En los campos lejanos, Tomasa escuchó el primer grito de su hija. Un terror ancestral le dio una fuerza inusitada. Corrió, ignorando el dolor de sus pies descalzos sobre la tierra áspera. Irrumpió en el patio justo cuando el capataz levantaba el látigo. La visión de Jacinta, atada y vulnerable, la hizo lanzarse hacia adelante. Cayó de rodillas a los pies del Coronel, agarrándose a sus botas, ofreciéndose a sí misma en un torrente mudo de súplicas.

El Coronel Valverde la observó con ojos fríos. Una cruel sonrisa se dibujó en sus labios. Asintió.

Jacinta fue desatada, empujada a un lado y obligada a unirse a los espectadores. El capataz ató a Tomasa. Su ropa fue rasgada, revelando la piel curtida y el mapa de cicatrices antiguas. El látigo de cuero trenzado cayó.

El primer chasquido seco resonó en el patio. El cuerpo de Tomasa se tensó, pero no emitió sonido. Un segundo golpe, y un tercero. La sangre comenzó a brotar, dibujando surcos rojos que se cruzaban. Jacinta observaba, con los puños apretados y el terror helado recorriéndola. El Coronel miraba con fría observancia. Ocho. Nueve. La espalda de Tomasa era una masa de carne lacerada.

Al décimo y último azote, el impacto fue brutal. La resistencia de Tomasa finalmente se rompió. Su cabeza se inclinó y su cuerpo se desplomó inconsciente, sostenido solo por las cuerdas. El Coronel hizo un gesto. El capataz la desató, dejándola caer al suelo como un fardo. Dos hombres la levantaron y la arrastraron, inerte, hacia los jacales.

El anochecer se cernía sobre la hacienda cuando Jacinta corrió al oscuro jacal. Encontró a su madre arrojada en el suelo de tierra. La escasa luz de la luna que se filtraba por la única abertura revelaba la espalda de Tomasa, una masa desgarrada.

Jacinta trabajó incansablemente bajo esa luz tenue. La noche se deslizó lentamente, marcada solo por los débiles gemidos de Tomasa. Una fiebre insidiosa comenzó a elevarse, y la infección, una amenaza constante, se abrió camino en las heridas abiertas. Jacinta limpió la sangre y el polvo con trapos húmedos, pero la fiebre no cedió. El cuerpo de Tomasa, que tanto había resistido, ardía al tacto.

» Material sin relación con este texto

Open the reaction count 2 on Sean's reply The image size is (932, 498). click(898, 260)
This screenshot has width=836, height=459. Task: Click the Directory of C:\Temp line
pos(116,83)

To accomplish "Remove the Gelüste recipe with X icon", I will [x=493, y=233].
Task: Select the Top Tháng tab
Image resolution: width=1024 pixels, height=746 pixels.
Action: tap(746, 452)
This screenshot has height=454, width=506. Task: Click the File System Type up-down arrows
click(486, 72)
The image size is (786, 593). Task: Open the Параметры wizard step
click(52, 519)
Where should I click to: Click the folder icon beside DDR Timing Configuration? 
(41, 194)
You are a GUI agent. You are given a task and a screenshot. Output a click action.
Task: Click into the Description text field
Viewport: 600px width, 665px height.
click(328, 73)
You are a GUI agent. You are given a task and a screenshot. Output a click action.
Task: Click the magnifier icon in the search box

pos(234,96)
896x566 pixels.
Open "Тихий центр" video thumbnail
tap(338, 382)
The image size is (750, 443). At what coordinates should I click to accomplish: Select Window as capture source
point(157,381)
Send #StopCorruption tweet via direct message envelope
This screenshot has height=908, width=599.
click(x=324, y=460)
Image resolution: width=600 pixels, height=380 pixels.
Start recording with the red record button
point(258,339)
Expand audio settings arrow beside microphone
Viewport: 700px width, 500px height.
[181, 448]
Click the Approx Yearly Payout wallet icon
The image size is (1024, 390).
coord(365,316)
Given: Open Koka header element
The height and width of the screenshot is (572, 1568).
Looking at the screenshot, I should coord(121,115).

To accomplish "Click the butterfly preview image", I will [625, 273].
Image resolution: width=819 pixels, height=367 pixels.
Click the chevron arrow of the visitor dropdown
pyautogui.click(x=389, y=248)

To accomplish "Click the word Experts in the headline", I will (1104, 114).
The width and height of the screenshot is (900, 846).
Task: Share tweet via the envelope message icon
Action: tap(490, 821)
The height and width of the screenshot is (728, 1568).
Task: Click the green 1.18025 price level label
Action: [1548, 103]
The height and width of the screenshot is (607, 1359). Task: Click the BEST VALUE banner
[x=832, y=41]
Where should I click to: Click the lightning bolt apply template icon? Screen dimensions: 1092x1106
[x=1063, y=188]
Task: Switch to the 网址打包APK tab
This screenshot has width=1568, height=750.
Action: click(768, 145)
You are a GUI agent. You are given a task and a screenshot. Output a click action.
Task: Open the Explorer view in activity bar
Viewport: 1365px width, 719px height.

Antes de que el sol volviera a castigar Zacatecas, el último y débil aliento escapó de los labios de Tomasa. Murió en el silencio de la madrugada, tal como había vivido.

Jacinta se quedó inmóvil en la oscuridad, el horror dando paso a un vacío helado. Afuera, la tierra reseca de la hacienda, que parecía no olvidar ninguna deuda, había absorbido la sangre del sacrificio. El amanecer llegó, pero para Jacinta, la luz se había extinguido para siempre.